PK: This is such a strong statement, I wish all my students pick this one and implement it to the fullest possibility. This also connects to the “Brick Walls” concept by Randy Pausch.
B: “The story of Vivek Ranadive and the Redwood City girls’ basketball team suggests that what we think of as an advantage and as disadvantage is not always correct, that we mix the categories up.”
PK: After reading the book and reflecting on things, I believe this is somewhat true in my own decision making.
B: The concept of “diminishing marginal returns” was interesting in terms of parenting. “There is an important principle that guides our thinking about the relationship between parenting and money — and that principle is that more is not always better.”
B: This line in the book was so powerful, in terms of being a parent and denying something to the kids. “Yes, I can buy that for you, But I choose not to. It’s not consistent with our values”
B: Gladwell has applied the concept “inverted U curve” in interesting ways.
B: “We strive for the best and attach great importance to getting into the finest institutions we can. But rarely do we stop and consider — as the Impressionists did — whether the most prestigious of institutions is always in our best interest. there are many examples of this, but few more telling than the way we think about where to attend university.”
B: “She was a Little Fish in one of the deepest and most competitive ponds in the country [Brown University] — as the experience of comparing herself to all the other brilliant fish shattered her confidence. It made her feel stupid, even though she isn’t stupid at all.”
B: “Our sense of how deprived we are is relative” “If you are depressed in a place where most people are pretty unhappy, you compare yourself to those around you and you don’t feel all that bad. But can you imagine how difficult it must be to be depressed in a country where everyone else has a big smile on their face?”
PK: Such a profound thought!
B: Gladwell also says that most number of suicides happen in “happy” countries like Switzerland, Denmark, Iceland, the Netherlands, and Canada, compared to “not very happy” countries like Greece, Italy, Portugal, and Spain.
B: “What matters, in determining the likelihood of getting a science degree, is not just how smart you are.
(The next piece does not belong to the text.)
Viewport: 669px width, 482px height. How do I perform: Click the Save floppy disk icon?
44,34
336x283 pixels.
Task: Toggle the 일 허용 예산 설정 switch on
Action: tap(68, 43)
It’s how smart you feel relative to the other people in your classroom.”
PK: Gladwell takes this situation of UG degree in the US, is this true for Ph.D. in India?
B: He cites research work done to show “That the best students from mediocre schools were almost always a better bet than good students from the very best schools”
PK: I can see many people having trouble with this statement.
B: This was this high part of reading the book, the authors says “It’s called the Cognitive Reflection Test (CRT).” I used the same concept in one of the papers that I wrote in 2007, “Getting Users to Pay Attention to Anti-Phishing Education: Evaluation of Retention and Transfer“. Thanks to Sharique Hassan, now a faculty at Stanford and then a Ph.D. student at CMU. I was reminded of the conversations that I had with Sharique on CRT and how to apply it to the Phishing study that I was doing.
B: “Five Factor Model: Neuroticism, Extraversion, Openness, Conscientiousness, Agreeableness”
B: “The reasonable man adapts himself to the world: the unreasonable one persists in trying to adapt to the world to himself. Therefore all progress depends on the unreasonable man.” Thanks to Prof. Narendra Ahuja who first mentioned this to me in the past.
B: “A near miss [you are few mts away from where an earthquake occurs] leaves you traumatized. A remote miss [you are slightly far of] makes you think you are invincible”
B: “Twelve of the first forty-four U.S. presidents — beginning with George Washington and going all the way to Barack Obama — lost their fathers while they were young.”
B: “Gifted children and child prodigies seem most likely to emerge in highly supportive family conditions. In contrast, geniuses have a perverse tendency of growing up in more adverse conditions.”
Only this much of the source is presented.